╭─ Data for this task

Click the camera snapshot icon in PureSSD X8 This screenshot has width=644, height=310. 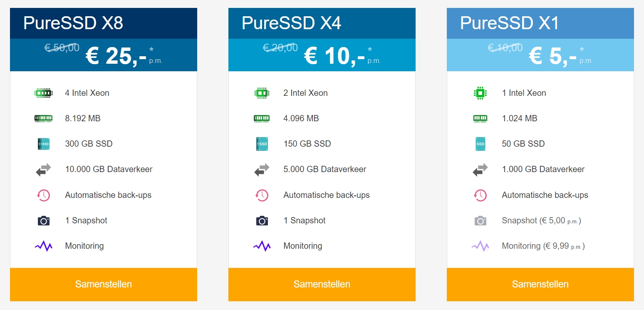(x=43, y=221)
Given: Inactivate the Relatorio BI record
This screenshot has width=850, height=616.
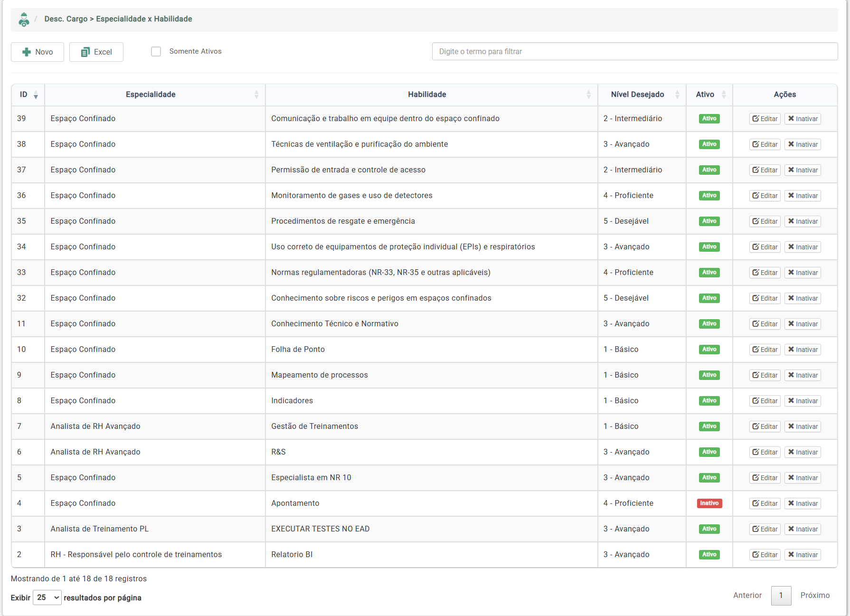Looking at the screenshot, I should (802, 555).
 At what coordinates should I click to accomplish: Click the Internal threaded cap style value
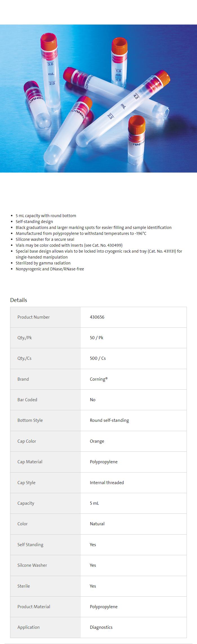pyautogui.click(x=107, y=482)
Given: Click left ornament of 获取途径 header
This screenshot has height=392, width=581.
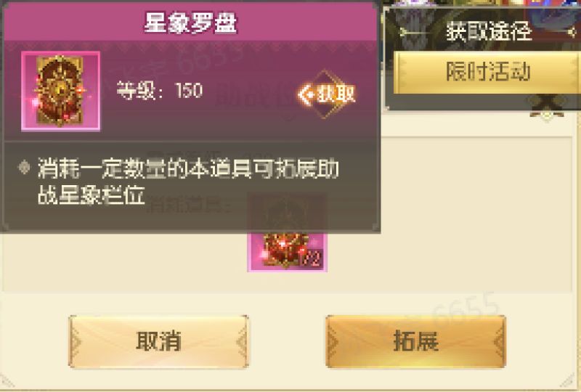Looking at the screenshot, I should click(x=413, y=33).
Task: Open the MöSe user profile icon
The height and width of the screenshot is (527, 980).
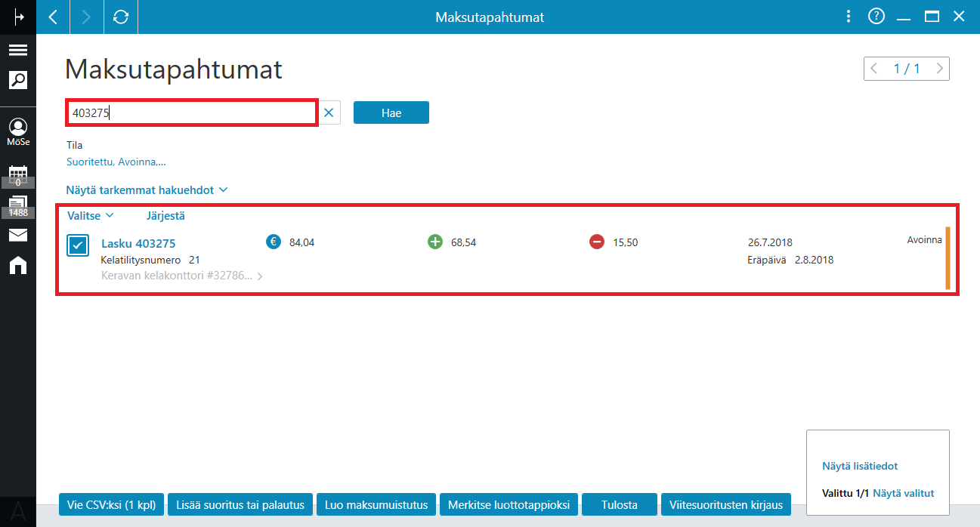Action: [18, 132]
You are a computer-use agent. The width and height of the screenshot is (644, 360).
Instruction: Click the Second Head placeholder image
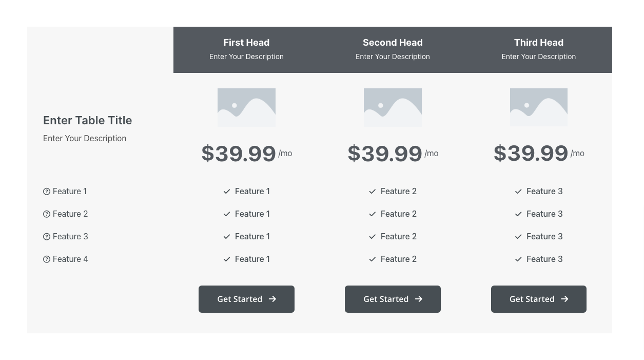click(x=393, y=107)
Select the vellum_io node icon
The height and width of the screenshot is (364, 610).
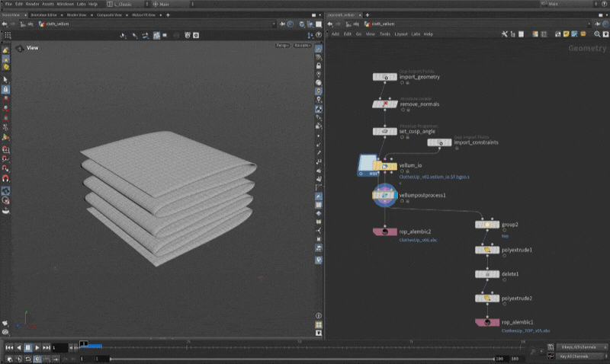tap(385, 166)
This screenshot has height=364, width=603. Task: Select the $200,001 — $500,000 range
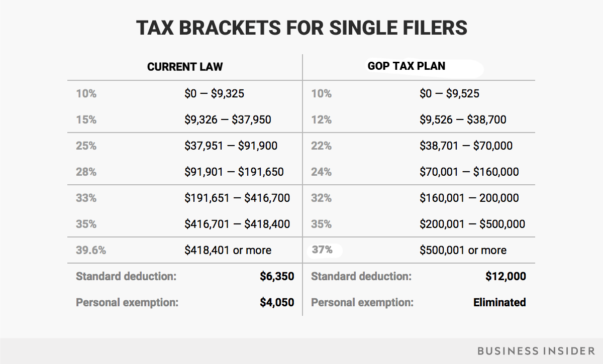click(x=472, y=224)
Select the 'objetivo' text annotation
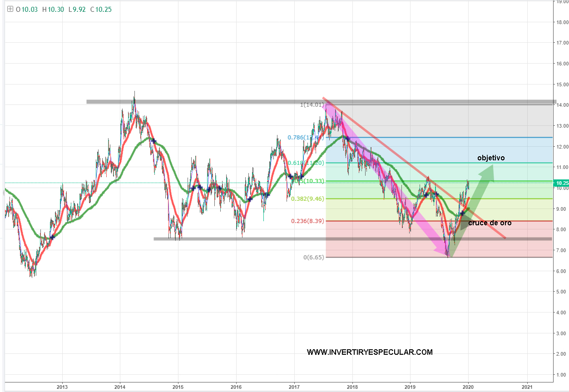Screen dimensions: 569x392 491,158
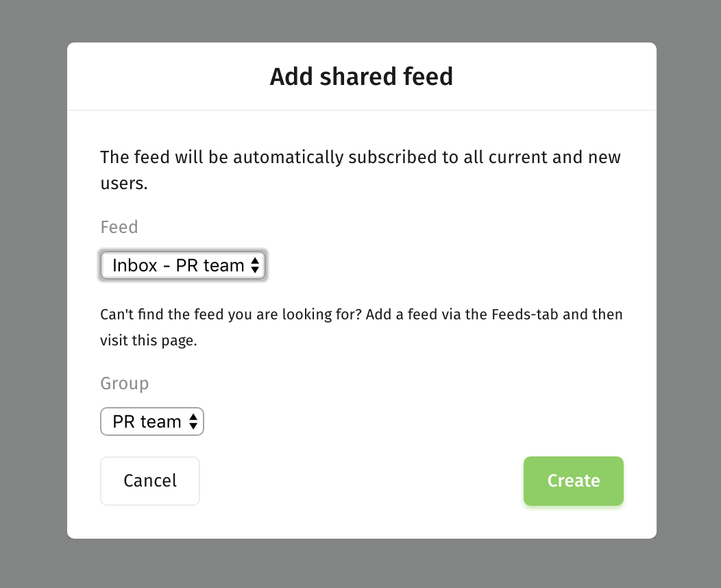This screenshot has width=721, height=588.
Task: Click the Group field label
Action: tap(125, 383)
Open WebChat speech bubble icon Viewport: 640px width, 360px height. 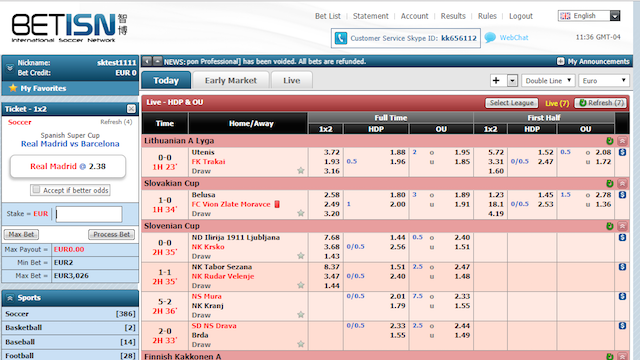click(490, 38)
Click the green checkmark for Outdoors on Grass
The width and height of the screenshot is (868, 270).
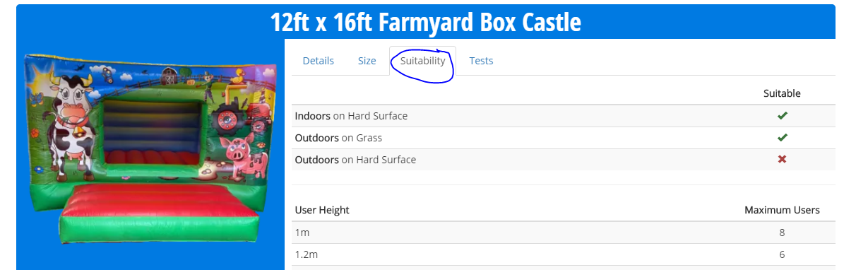click(x=782, y=138)
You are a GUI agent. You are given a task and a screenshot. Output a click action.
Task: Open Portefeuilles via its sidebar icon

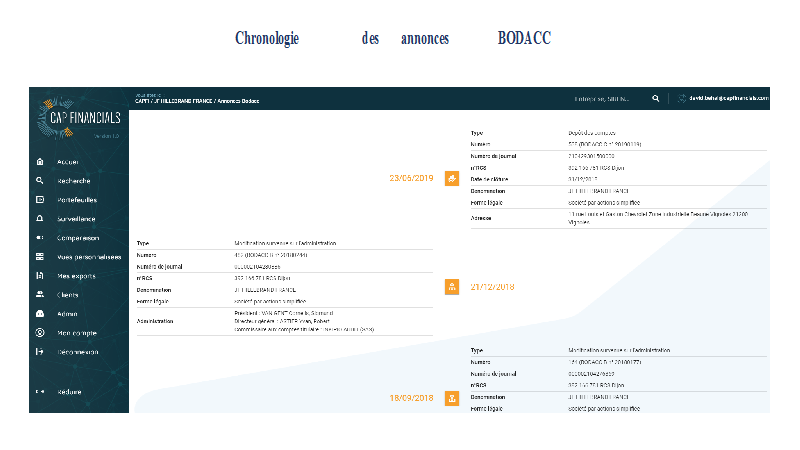pyautogui.click(x=39, y=200)
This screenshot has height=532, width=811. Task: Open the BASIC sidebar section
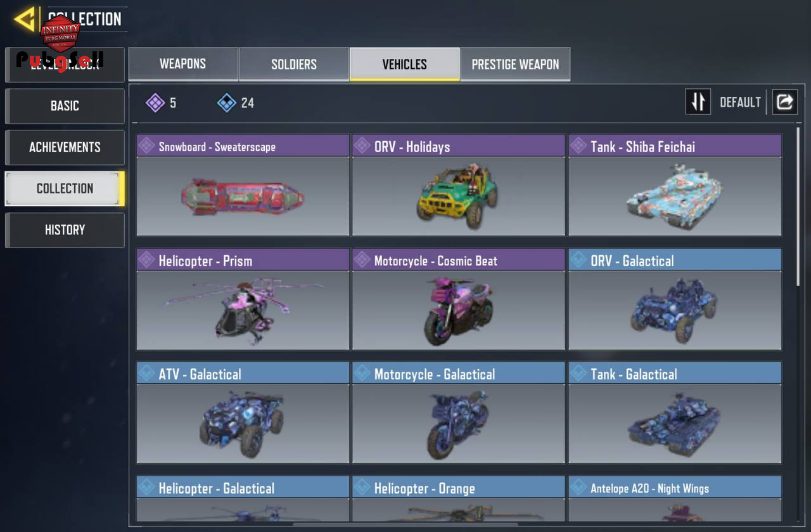coord(65,106)
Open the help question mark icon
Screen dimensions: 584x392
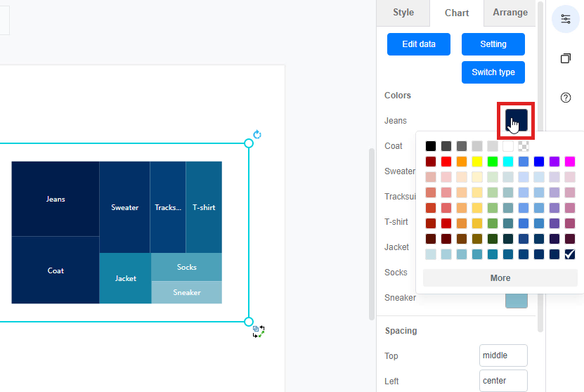click(x=566, y=98)
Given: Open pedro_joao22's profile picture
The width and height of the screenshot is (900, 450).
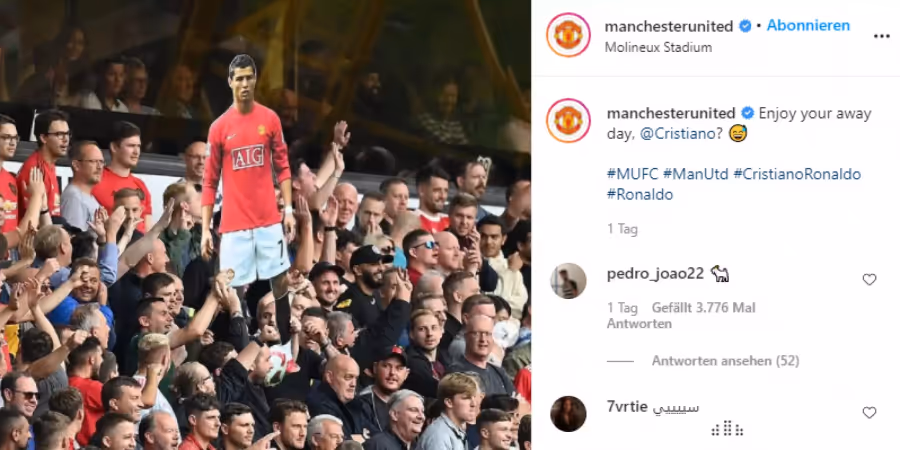Looking at the screenshot, I should [568, 281].
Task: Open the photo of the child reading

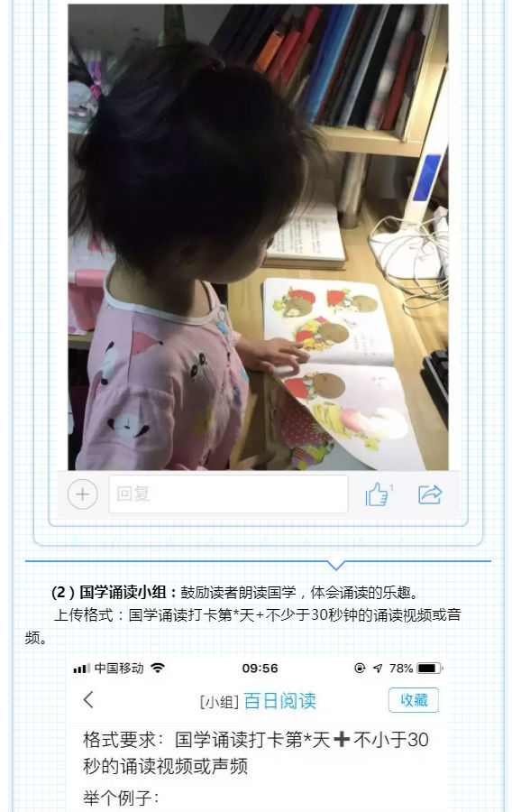Action: pyautogui.click(x=258, y=237)
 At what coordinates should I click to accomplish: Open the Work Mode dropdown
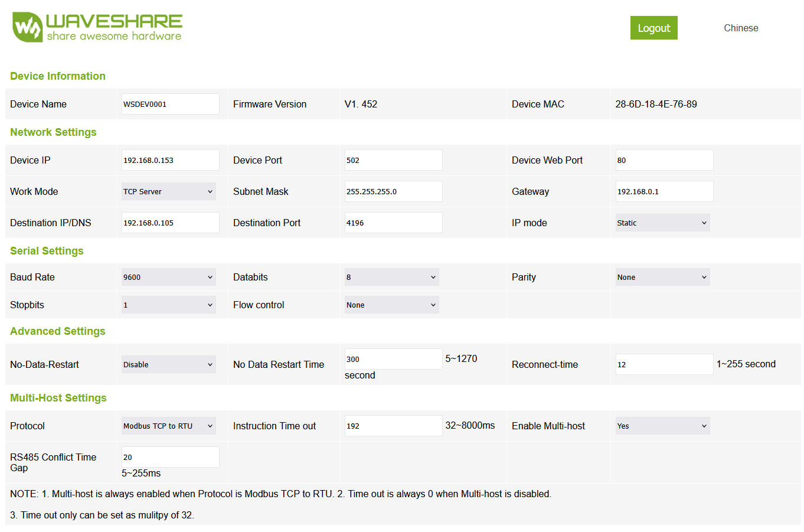tap(168, 191)
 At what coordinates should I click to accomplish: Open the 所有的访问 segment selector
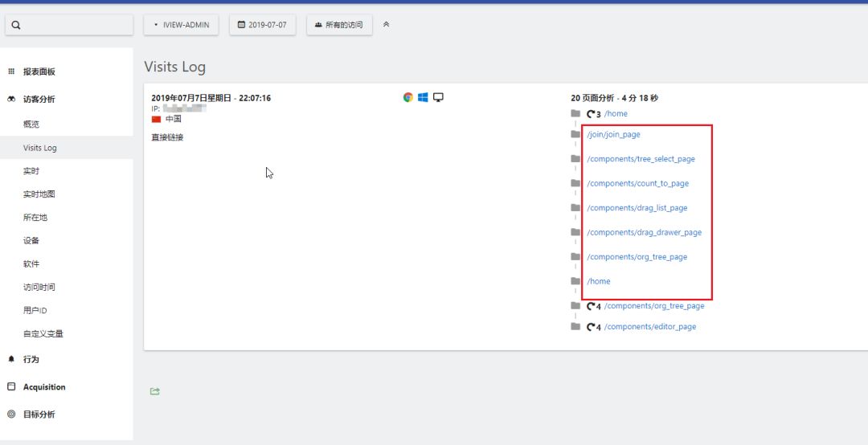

╰─

▶ _The problem_:
Repeat exactly the lines from the one containing "Click the green" through the last line of the records above, both included, and leave out the pictures.

▶ _Reply to the exercise_:
Click the green checkmark for Outdoors on Grass
The width and height of the screenshot is (868, 270).
click(x=782, y=138)
You are a GUI agent. You are given a task and a screenshot. Output a click action.
Task: Open Portefeuilles via its sidebar icon

pyautogui.click(x=39, y=200)
This screenshot has height=532, width=811. Task: Open the BASIC sidebar section
coord(65,106)
Open the help question mark icon
Screen dimensions: 584x392
click(x=566, y=98)
Given: Open pedro_joao22's profile picture
The width and height of the screenshot is (900, 450).
Looking at the screenshot, I should [568, 281].
Task: Open the photo of the child reading

Action: pyautogui.click(x=258, y=237)
 At what coordinates should I click to accomplish: Open the Work Mode dropdown
tap(168, 191)
 At what coordinates should I click to accomplish: Open the 所有的访问 segment selector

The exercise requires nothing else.